_RECORDS FOR THIS TASK_
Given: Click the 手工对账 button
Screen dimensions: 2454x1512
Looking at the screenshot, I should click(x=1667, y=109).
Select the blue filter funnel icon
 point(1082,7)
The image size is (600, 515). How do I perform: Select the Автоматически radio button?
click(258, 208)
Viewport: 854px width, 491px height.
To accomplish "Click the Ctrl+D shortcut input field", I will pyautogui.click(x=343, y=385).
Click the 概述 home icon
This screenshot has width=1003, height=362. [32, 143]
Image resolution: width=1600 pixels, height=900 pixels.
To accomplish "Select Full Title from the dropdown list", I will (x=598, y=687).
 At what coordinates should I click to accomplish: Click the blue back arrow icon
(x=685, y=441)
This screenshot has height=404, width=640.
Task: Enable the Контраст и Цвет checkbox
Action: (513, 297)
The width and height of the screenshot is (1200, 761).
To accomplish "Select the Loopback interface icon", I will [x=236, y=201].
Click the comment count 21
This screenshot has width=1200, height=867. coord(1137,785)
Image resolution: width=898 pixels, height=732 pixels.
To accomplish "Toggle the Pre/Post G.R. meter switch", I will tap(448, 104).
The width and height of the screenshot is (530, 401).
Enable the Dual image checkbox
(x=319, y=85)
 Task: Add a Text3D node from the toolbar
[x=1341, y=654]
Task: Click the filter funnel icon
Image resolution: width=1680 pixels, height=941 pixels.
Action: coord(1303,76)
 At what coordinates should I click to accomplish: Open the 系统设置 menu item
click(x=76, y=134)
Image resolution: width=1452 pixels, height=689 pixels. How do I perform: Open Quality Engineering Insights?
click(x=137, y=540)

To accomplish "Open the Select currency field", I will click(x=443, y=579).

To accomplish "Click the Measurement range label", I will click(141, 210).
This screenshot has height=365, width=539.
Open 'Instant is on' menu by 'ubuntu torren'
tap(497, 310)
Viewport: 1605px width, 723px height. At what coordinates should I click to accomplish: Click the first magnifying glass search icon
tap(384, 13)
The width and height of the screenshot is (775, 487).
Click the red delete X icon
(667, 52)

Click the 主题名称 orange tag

_INSTRUCTION_
Change "Quality Engineering Insights" to "Quality Engineering Reports" in the lines that begin with the one containing "At what coordinates should I click to accomplish: Open" and end with the one containing "click(x=137, y=540)", leaving everything else as it is. Return only those lines.

_RESULT FOR THIS TASK_
 At what coordinates should I click to accomplish: Open the 系统设置 menu item
click(x=76, y=134)
Image resolution: width=1452 pixels, height=689 pixels. How do I perform: Open Quality Engineering Reports?
click(x=137, y=540)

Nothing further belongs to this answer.